A divorced father of three who was originally from Averna, Ga., Hadden at the time of his death was known to hang out with a group, including Wynes and Seward, that bought and used heroin, court documents say.
Police interviews with Seward, Wynes and others indicated that Hadden was killed because of concerns he was going to turn people into the police, according to court documents.
According to the documents:
On the morning of July 5, 2015, Wynes told Seward and Hadden that he needed to deliver a shotgun to his meth dealer’s house. The three left a Sleep Inn — where the men had drunk and shot heroin for several days — in a car they had borrowed from a woman.
The group of people Hadden associated with had begun to suspect him of being a snitch. Hadden’s girlfriend, Katy Jackson, had looked through Hadden’s phone and found information that made her think Hadden was a confidential informant trying to collect information on Wynes, herself and others they associated with.
Hadden reportedly was seen stealing money, identification, Social Security cards and heroin from another man while the man was overdosing.
Jackson allegedly told Wynes that if he was hiding Hadden, then “they” were going to come after Wynes and his family.
Wynes made a stop at a gas station on the morning of July 5. Then he told Seward and Hadden to turn their phones off and put their heads down.
But Wynes didn’t stop at his meth dealer’s house. Instead, he drove off a paved road onto a gravel road and drove for about 50 more yards.
Wynes allegedly told Hadden that he was going to shoot him for being a “snitch.”
Hadden asked to call his mother first.
But Wynes reportedly wouldn’t let Seward give Hadden his phone.
Outside the car, Hadden began to walk toward the back of the car, and Wynes allegedly shot Hadden in the right side of his upper chest. Hadden ran down an embankment while Wynes kept shooting until he ran out of ammunition, according to court documents.

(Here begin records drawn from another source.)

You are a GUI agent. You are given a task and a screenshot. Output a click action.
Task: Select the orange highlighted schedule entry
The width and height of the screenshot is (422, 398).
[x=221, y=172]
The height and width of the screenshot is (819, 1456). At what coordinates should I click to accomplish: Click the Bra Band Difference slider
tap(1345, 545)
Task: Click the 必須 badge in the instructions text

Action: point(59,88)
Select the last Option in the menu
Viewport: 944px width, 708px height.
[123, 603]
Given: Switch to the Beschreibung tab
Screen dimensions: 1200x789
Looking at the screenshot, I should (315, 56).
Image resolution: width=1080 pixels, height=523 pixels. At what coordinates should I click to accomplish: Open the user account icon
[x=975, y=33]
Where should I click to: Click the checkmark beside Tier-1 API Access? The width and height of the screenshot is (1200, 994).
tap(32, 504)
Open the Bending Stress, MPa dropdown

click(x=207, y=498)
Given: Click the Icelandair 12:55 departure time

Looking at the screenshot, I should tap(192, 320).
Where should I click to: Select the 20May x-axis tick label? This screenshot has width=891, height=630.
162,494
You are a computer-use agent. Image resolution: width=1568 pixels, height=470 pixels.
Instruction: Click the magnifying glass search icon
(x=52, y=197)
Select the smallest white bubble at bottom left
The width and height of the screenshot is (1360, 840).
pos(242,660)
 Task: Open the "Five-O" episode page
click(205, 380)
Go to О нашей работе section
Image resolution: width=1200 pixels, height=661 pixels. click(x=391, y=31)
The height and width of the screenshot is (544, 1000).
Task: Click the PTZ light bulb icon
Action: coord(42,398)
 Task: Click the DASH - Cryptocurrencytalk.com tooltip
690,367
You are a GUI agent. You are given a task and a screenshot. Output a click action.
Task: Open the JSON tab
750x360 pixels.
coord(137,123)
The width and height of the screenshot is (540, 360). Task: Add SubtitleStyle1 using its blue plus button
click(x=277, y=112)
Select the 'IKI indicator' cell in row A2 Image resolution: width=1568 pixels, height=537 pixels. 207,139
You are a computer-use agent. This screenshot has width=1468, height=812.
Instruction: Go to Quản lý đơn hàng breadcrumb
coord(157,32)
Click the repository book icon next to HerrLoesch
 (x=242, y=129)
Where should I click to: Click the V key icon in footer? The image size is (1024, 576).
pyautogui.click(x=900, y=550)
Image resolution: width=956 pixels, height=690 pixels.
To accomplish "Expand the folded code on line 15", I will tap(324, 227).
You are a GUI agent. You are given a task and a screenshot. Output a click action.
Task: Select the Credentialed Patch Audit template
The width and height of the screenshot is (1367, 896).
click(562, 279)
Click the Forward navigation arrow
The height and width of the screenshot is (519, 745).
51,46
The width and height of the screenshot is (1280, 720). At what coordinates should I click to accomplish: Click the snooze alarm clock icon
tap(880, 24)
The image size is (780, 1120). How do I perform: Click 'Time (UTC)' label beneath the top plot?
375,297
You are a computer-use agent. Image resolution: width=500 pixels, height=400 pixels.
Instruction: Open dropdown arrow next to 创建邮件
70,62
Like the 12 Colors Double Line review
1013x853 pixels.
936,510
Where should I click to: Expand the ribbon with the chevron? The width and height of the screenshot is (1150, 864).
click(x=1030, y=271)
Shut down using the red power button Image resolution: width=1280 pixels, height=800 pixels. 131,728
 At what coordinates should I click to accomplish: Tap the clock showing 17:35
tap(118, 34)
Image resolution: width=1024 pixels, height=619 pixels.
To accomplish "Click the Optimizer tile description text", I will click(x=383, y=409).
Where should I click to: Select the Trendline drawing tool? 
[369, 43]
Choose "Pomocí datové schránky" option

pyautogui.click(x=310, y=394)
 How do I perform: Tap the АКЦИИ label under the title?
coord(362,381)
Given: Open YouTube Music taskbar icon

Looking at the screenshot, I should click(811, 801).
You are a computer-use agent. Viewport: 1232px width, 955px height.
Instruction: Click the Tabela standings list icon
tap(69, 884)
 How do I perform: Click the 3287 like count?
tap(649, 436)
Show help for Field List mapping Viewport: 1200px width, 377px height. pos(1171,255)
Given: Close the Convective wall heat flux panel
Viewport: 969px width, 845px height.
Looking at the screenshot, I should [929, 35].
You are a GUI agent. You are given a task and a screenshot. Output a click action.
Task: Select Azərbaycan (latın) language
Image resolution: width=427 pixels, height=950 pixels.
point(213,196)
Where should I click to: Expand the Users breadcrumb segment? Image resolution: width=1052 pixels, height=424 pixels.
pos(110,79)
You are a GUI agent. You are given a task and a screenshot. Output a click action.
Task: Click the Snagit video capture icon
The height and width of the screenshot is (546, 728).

Wynes had run out of gas for the car. So he flagged down an older lady in a white truck who returned with a can of gas. Police would later unsuccessfully try to find this women to ask her questions during their investigation.
In the days following Hadden’s death, Wynes allegedly did not appear to make a secret of Hadden’s death. Wynes told Jackson he had killed Hadden for being a “snitch” and left his body in a rural area, court documents say.
Wynes reportedly told another man he had shot Hadden and showed him three shells that he supposedly used. The same man had demanded a picture of Hadden’s body. But though Wynes and Seward allegedly “shot up and drove around” trying to find the body, they could not remember where it was located.
According to police records, Hadden’s mother, Leisa Hadden, reported her son missing to the Clay County Sheriff’s Office and Liberty Police Department on July 8 and July 9, 2015, respectively. She told police it was unusual for her son not to be in touch with her. When she called his phone, a female answered and said she was a manager at the Outback Steakhouse on Barry Road in Kansas City and had found his phone in the parking lot.
Hadden would go on to invest much time and money in trying to learn what had happened to her son. She traveled to Kansas City several times to hand out fliers throughout the Northland. Much to the chagrin of investigators, she interviewed and met with several of her son’s acquaintances, trying to piece together what had happened to him. In early 2016, she put up $1,000 in reward money for information regarding her son’s disappearance.
Reached on Thursday, Leisa Hadden said she was preparing to travel to Missouri and did not yet wish to speak to the press. But last year, she told The Star that her son had indicated he was struggling before his death.
He called her distraught several weeks before his death.
“Things are getting really bad up here, Momma.”